What the exercise asks:
Only the lines from the one holding "The image size is (306, 223)." to the end of the data should be echoed, exactly as they appear, minus the pictures.
Segment Start: Source data
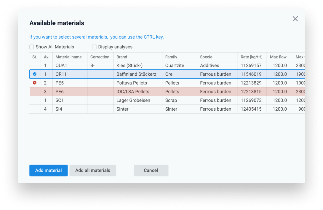Click the Add material button

48,170
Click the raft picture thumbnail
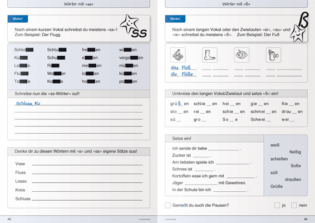The width and height of the screenshot is (315, 223). point(178,55)
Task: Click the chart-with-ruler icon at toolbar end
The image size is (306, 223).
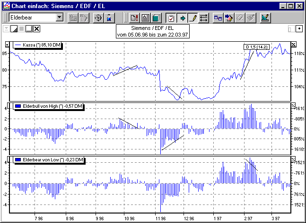Action: click(x=265, y=18)
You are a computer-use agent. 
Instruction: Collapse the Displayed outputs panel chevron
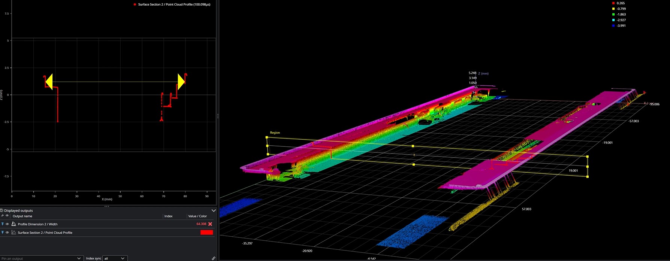click(213, 210)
Segment End: Source data
Exercise result:
The image size is (306, 223).
Action: click(x=265, y=18)
You are a computer-use agent. 
Instruction: Collapse the Displayed outputs panel chevron
click(213, 210)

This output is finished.